>>

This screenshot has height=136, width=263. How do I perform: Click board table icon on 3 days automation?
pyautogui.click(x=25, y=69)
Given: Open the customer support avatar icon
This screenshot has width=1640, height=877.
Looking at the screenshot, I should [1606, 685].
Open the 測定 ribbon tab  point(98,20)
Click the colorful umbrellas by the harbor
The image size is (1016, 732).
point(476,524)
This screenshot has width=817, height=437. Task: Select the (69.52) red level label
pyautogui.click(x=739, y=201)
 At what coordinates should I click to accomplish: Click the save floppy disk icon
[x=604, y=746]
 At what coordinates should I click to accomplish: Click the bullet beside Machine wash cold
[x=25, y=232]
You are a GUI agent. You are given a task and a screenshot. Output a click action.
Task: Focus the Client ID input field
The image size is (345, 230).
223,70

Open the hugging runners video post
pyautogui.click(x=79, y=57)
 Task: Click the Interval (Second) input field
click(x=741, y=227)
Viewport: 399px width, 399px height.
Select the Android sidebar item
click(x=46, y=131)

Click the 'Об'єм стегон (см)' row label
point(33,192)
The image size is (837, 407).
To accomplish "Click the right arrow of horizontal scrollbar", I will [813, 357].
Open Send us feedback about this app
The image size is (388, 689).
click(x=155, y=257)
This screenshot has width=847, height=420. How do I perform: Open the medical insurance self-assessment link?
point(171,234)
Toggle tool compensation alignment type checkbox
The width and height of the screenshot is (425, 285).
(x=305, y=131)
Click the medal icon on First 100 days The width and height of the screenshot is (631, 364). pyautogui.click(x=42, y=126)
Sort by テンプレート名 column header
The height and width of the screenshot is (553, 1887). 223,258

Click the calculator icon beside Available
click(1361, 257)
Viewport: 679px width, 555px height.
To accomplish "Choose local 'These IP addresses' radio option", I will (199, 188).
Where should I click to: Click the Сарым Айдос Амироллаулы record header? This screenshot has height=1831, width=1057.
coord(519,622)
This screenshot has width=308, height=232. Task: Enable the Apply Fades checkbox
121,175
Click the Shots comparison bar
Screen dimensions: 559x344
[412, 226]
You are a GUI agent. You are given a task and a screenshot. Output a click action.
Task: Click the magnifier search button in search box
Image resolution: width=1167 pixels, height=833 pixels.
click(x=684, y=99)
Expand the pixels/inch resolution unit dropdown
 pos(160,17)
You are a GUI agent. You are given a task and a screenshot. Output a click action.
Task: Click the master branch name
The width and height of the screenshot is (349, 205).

<<

§ **About this task**
The word "will" is the filter: copy every line of the listing above that contains it.

§ **Task response**
To accomplish "Click the right arrow of horizontal scrollbar", I will [813, 357].
To accomplish "Choose local 'These IP addresses' radio option", I will (199, 188).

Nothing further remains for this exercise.